→ **Provided passage**:
* * * *

Warranties that help to lower the total cost of ownership are usually those that last for 6 – 12 months after a device has been repaired, exchanged, or purchased. A solid product should last at least this long.
Can this really affect overall price?
Calculate what you are really paying for repairs and replacements: Look up the number of repairs that lasted less than 6 months. Add the cost of each subsequent repair to the cost of the original repair to find the true average you are paying for “each” repair. Apply this true cost to your bottom line for all devices you manage and see for yourself just how much you are losing to the high cost of low price. Now calculate what you would have paid to repair that device once because it was backed by a 6 – 12 month warranty. The above exercise shows you the pricing difference you actually realize when you partner with a supplier that will stand behind their work. If you add in your lost opportunity costs, the price you are paying is exponentially higher. Usually, you end up paying twice for device repairs than you should have. Go figure.
So what is Data-Driven Repair and how does this impact price?
When it comes to third-party solutions, consumers may not understand that OEM’s do not provide schematics, bills-of-materials, or replacement parts for certain devices. How do suppliers get data? It’s about years in the industry, technical expertise, and solid engineering. In reality, each supplier uses different methodologies based on what they have learned and documented (or not learned and documented) over the years. Just like data got a man on the moon, data can get you a repair solution you can depend on to last much longer than industry norms. In our industry, the difference between a repair performed once, and one performed multiple times, is historical and verifiable data about what lasts and what does not.
Providers with decades of experience, those with staff experienced in product design, and those with in-house engineers are those best qualified to provide quality, robust solutions. Data they collect and analyze over time include major things like the correct parts and sequences to use for technical procedures that optimize efficiencies, and seemingly smaller things like how many times a cable can flex before performance is compromised. It all adds up to repair accuracy and sustainability. While new players might charge less, you may be paying for a lot less proven and verifiable knowledge. In the long-term you will likely pay more than you should for each repair and add to the total cost of ownership which won’t reflect well on your ROI.
So how can replacement parts affect the price of a repair solution?

* * * *

→ **Entries shown**:
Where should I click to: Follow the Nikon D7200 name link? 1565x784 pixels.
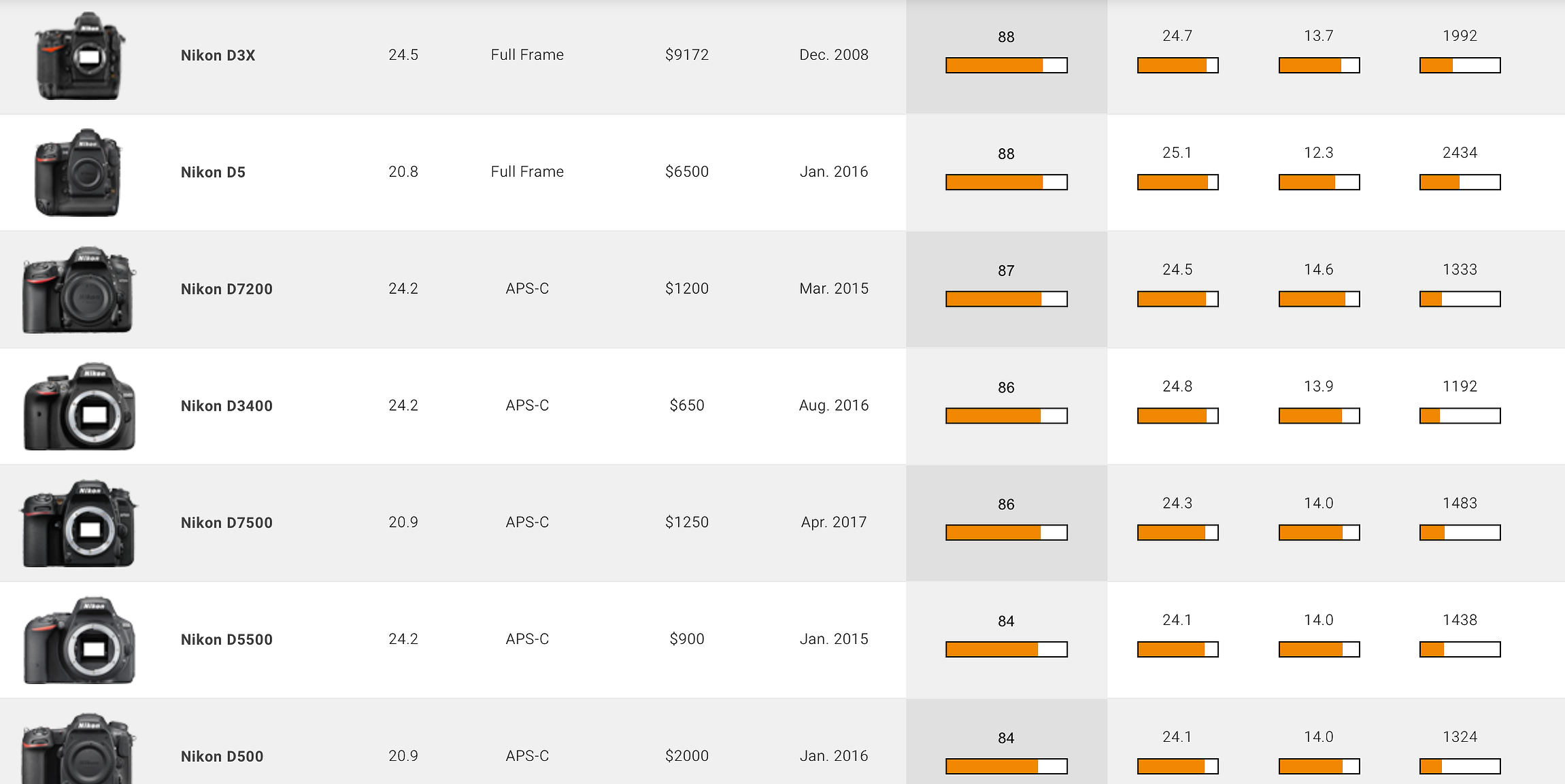226,289
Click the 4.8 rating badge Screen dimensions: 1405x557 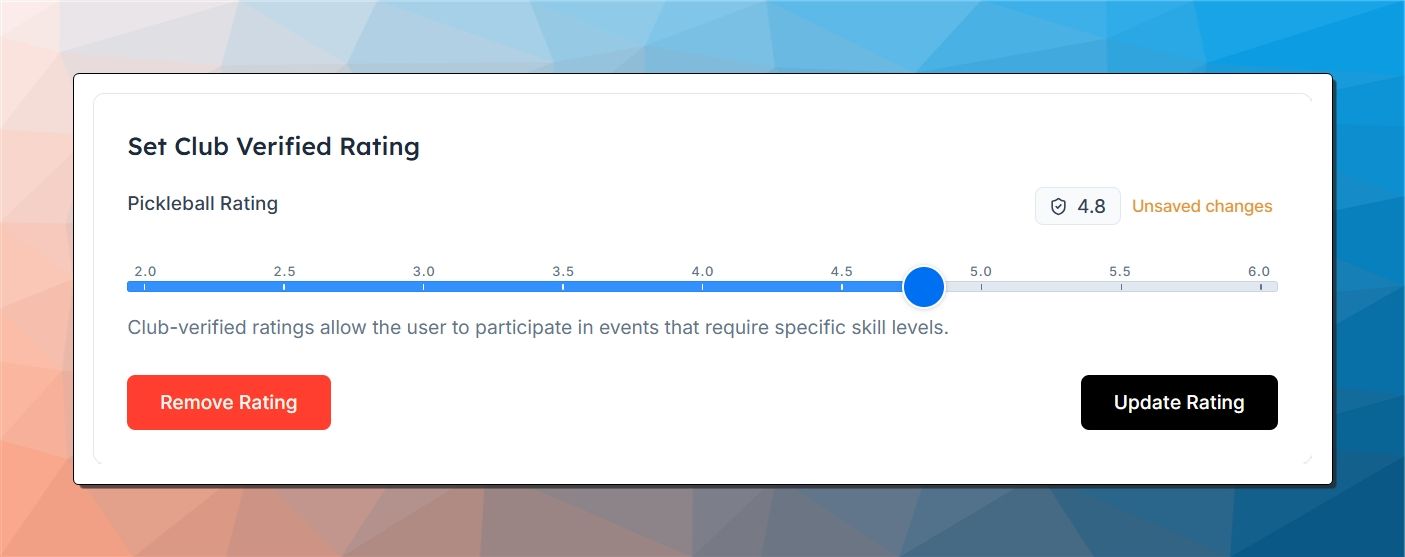click(1078, 207)
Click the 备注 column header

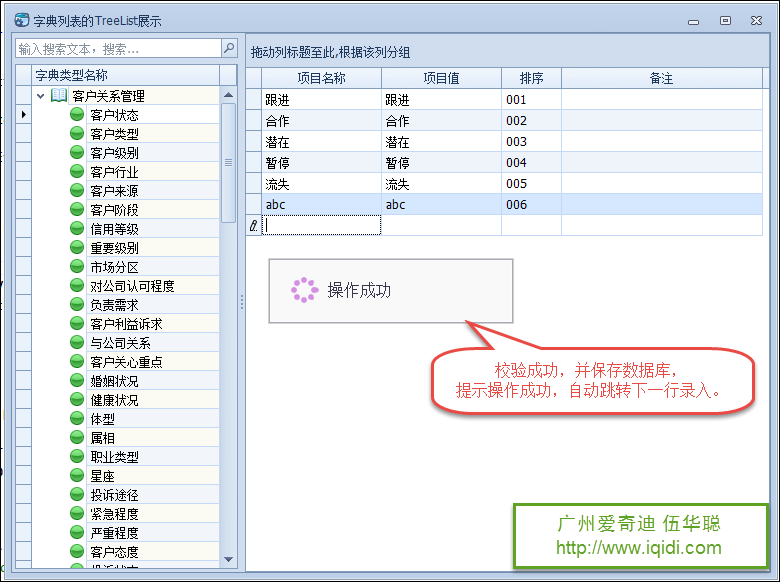[x=661, y=78]
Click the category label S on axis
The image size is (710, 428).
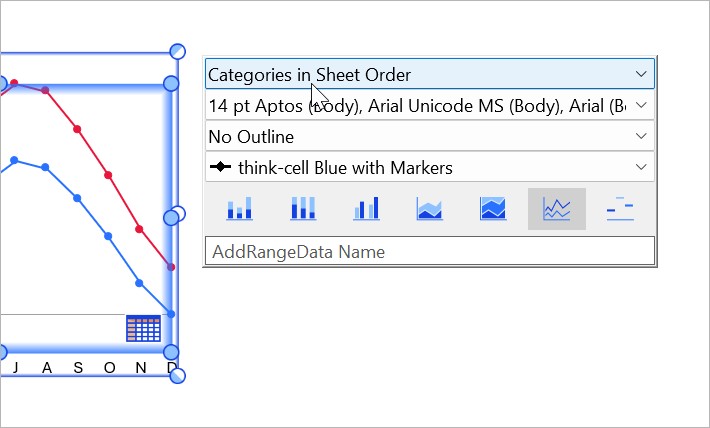(77, 369)
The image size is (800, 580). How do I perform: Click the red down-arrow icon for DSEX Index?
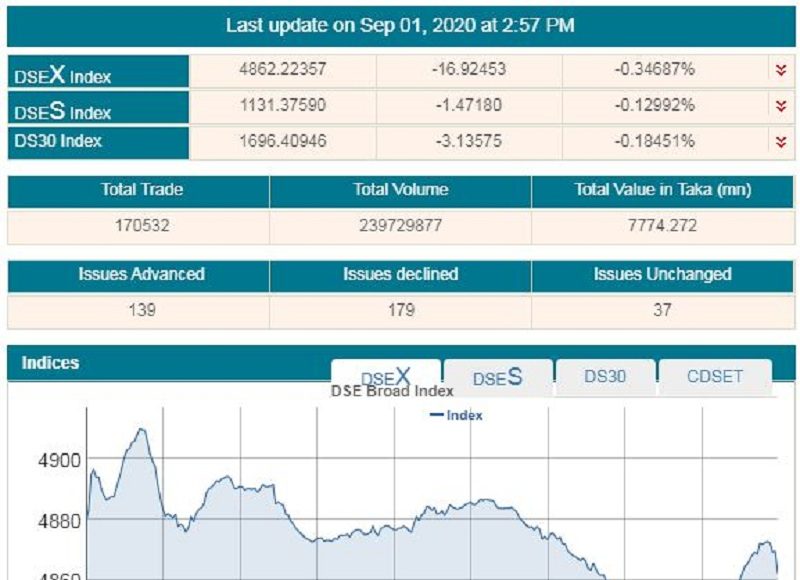click(x=780, y=69)
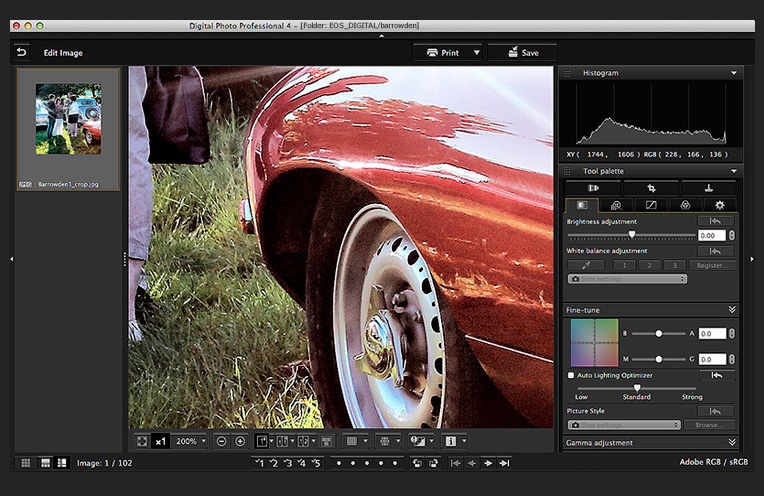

* * * *

→ **Aim of the task**:
Do statements (a) through (c) agree with the repair-warranty text above? For each, answer yes or no and quote the text's deciding words. (a) OEMs supply schematics and replacement parts for every device. (b) The warranties that help lower total cost of ownership usually last 6 to 12 months after a device is repaired, exchanged, or purchased. (c) New players might charge less than established providers.

→ **Answer**:
(a) No: "OEM’s do not provide schematics, bills-of-materials, or replacement parts for certain devices."
(b) Yes: "Warranties that help to lower the total cost of ownership are usually those that last for 6 – 12 months after a device has been repaired, exchanged, or purchased."
(c) Yes: "While new players might charge less, you may be paying for a lot less proven and verifiable knowledge."